Technically Penelope and James were my rainbow babies.  I had suffered a miscarriage about four months before finding out I was pregnant with twins.  Although I struggled greatly with my pregnancy loss I had great hope for this new pregnancy.  Once I found out I was carrying twins it was like everything was right with the world.  I bought into the whole "everything happens for a reason" and figured that this was all just part of some great plan.  I had lost one baby, but now I was carrying two.  I was able to reason with myself that surely something was wrong with the baby that I lost and these two were healthy and meant to be part of my family.  These were my rainbows, although I wasn't familiar with that terminology yet.  I was optimistic and ready to bring home our twins.

Following the loss of James and Penelope my optimism was gone.  I could no longer believe in those ideas that got me through my first loss.  How could everything happen for a reason?  I could think of no reason great enough to take my two babies away from me.  If this was all part of some great plan it was a plan that I wanted nothing to do with.  It was around this time that I started hearing talk of rainbow babies and feeling unsettled about it.  It felt to me like a rainbow baby was a cure all for the grieving parent and the faster you "caught your rainbow" the better.  It was like a sick race that I didn't want to be a part of.  I wanted my son and daughter and I didn't even want to think about being pregnant again.  Of course, I did understand the strong desire of some parents to get pregnant again quickly.  After losing a baby the ache of empty arms can sometimes be unbearable.  Another thing that didn't settle right with me was the question of what about the parents that never get their rainbow.  What about those that either choose not to try again or are unable to conceive?  What about those parents like me that lose their rainbow?  Are we doomed to live forever in the storm?

As time went by I became more comfortable with the idea of a rainbow baby.  I realized that while many baby loss families strive for a rainbow baby it is not a goal or reality for everyone.  This does not mean that those parents are doomed to be stuck in the storm.  I learned by working through my own grief that many things help heal the pain of pregnancy and infant loss.  Crying, talking, yelling, hugging, remembering, more crying and just allowing your heart to heal.  I knew it wasn't my path to race to a rainbow baby.  I needed time to grieve and heal.  I am so glad I took that time because it was through that process that I was able to realize that I would be okay, even if we never brought home a rainbow baby.  I learned that while there would always be a part of my heart that was broken I could be okay, I could be better than okay.

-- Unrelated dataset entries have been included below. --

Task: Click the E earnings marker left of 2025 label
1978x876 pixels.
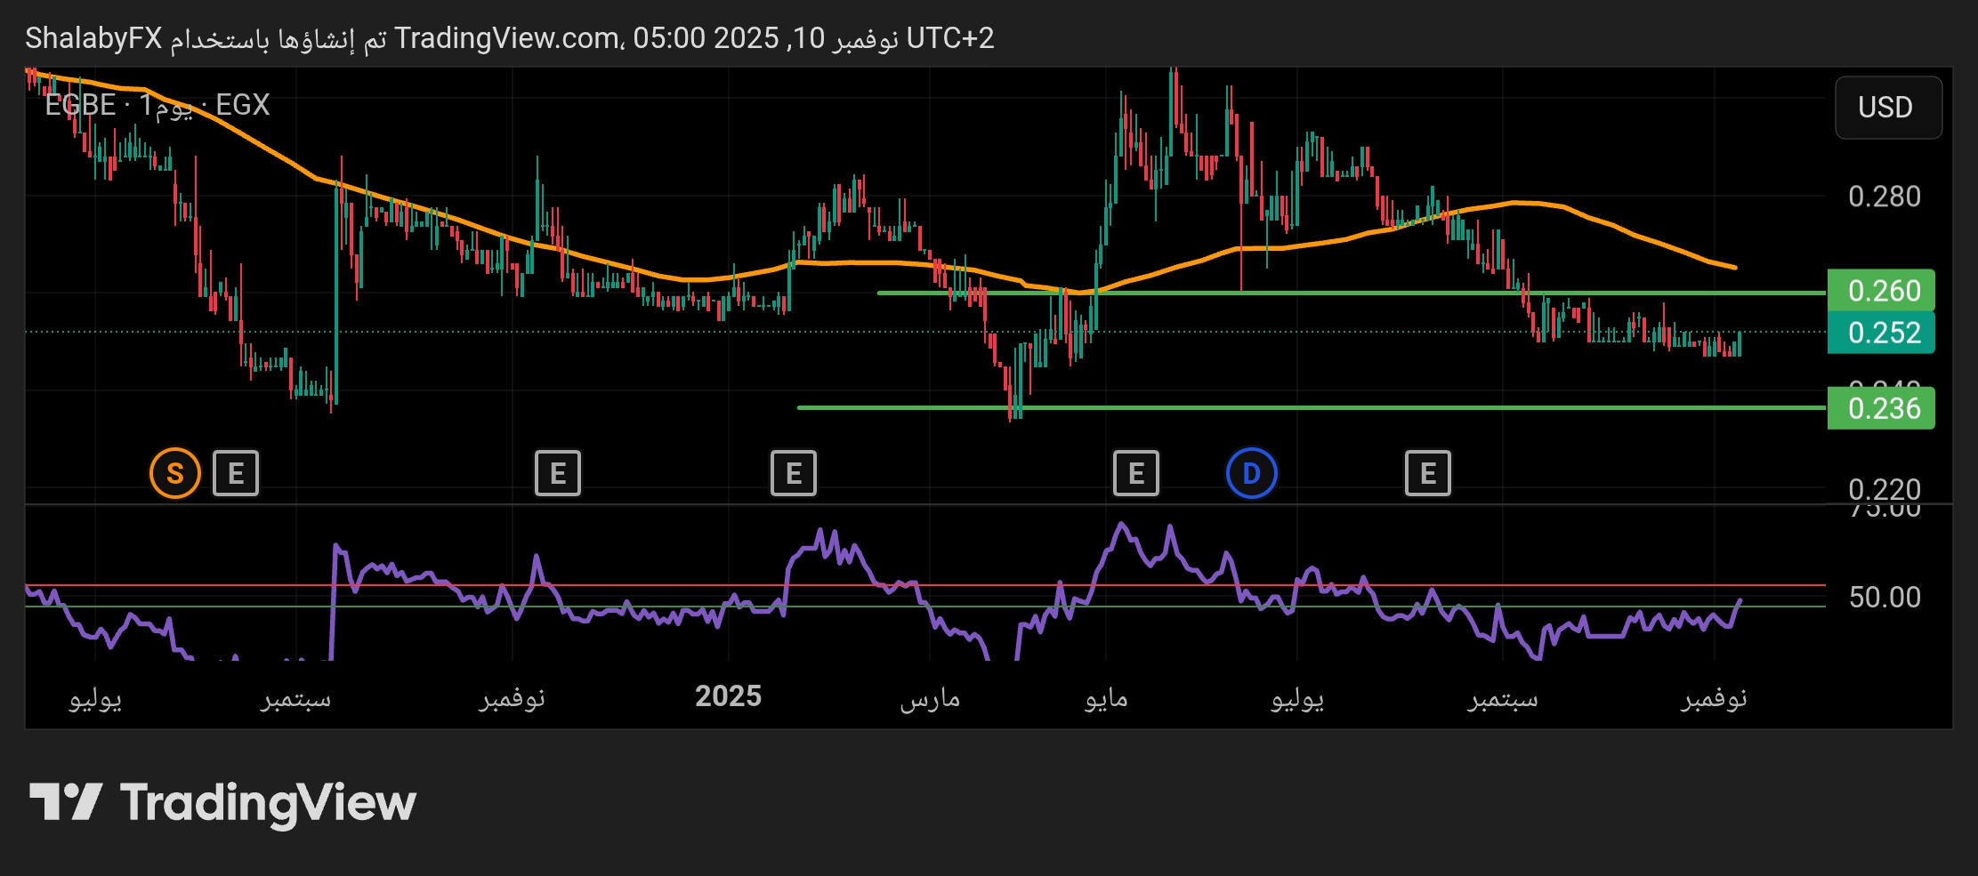Action: coord(793,473)
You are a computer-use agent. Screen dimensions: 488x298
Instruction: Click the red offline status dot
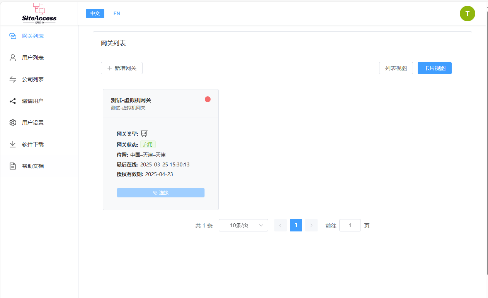click(x=207, y=99)
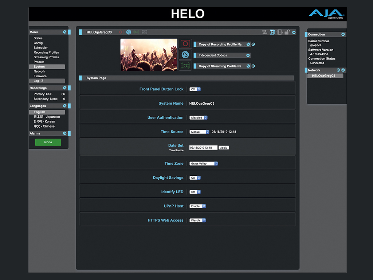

Now that Victoria is here I have fully embraced her as our rainbow baby.  I know that it was not her birth that healed me, or brought me out of the storm.  I was able to do that hard work on my own.  She is just her own wonderful person.  She is a part of our crazy little family and she doesn't have to carry the weight on her shoulders of fixing anything, she just is.  She is a baby that was wanted. Not because we needed her to get out of the storm, but because we wanted another child.  She is my fourth child and she is amazing.